## Task prompt
Reproduce, from the lines below, exactly the stretch that begins at the line containing "Contratación (29, 1985)" and ends at the line containing "会社概要 (149, 827)", both included.

Saved data entries:

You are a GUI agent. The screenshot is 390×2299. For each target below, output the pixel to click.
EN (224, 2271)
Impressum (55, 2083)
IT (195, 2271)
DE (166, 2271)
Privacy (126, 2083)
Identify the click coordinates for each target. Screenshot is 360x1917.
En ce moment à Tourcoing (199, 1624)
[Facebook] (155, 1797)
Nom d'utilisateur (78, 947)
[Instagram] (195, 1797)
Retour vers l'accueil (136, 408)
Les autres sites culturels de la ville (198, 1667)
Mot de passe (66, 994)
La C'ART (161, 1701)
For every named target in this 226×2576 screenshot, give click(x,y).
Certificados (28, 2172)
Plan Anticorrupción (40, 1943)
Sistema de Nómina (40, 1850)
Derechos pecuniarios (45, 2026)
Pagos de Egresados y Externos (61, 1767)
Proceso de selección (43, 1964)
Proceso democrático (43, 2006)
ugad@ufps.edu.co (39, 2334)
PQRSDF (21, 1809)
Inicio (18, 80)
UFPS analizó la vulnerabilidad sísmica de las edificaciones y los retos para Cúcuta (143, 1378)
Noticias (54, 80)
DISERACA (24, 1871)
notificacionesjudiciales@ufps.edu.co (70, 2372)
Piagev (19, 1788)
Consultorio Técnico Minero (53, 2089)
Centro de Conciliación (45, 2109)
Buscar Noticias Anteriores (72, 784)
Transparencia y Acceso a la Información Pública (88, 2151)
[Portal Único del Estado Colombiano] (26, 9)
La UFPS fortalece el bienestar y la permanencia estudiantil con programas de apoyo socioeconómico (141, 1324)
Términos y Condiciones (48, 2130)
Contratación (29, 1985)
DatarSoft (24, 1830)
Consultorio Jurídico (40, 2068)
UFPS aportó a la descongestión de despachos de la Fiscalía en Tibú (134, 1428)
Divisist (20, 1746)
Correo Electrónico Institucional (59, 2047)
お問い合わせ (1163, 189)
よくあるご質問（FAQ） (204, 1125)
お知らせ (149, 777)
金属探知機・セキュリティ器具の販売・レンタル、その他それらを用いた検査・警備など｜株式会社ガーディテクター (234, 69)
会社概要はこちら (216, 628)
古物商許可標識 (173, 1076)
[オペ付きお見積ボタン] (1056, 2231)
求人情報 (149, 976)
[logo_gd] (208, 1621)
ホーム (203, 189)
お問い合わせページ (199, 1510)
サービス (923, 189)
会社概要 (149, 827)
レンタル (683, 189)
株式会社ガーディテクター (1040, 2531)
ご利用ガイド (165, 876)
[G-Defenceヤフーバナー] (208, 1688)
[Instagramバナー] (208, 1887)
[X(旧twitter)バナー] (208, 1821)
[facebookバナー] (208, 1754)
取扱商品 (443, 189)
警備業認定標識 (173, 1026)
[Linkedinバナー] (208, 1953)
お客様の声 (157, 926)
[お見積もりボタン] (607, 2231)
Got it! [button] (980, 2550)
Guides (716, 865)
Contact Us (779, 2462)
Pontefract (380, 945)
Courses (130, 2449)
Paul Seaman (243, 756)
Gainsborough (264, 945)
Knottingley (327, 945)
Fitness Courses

## Answer below
Contratación (29, 1985)
DatarSoft (24, 1830)
Consultorio Jurídico (40, 2068)
UFPS aportó a la descongestión de despachos de la Fiscalía en Tibú (134, 1428)
Divisist (20, 1746)
Correo Electrónico Institucional (59, 2047)
お問い合わせ (1163, 189)
よくあるご質問（FAQ） (204, 1125)
お知らせ (149, 777)
金属探知機・セキュリティ器具の販売・レンタル、その他それらを用いた検査・警備など｜株式会社ガーディテクター (234, 69)
会社概要はこちら (216, 628)
古物商許可標識 (173, 1076)
[オペ付きお見積ボタン] (1056, 2231)
求人情報 (149, 976)
[logo_gd] (208, 1621)
ホーム (203, 189)
お問い合わせページ (199, 1510)
サービス (923, 189)
会社概要 (149, 827)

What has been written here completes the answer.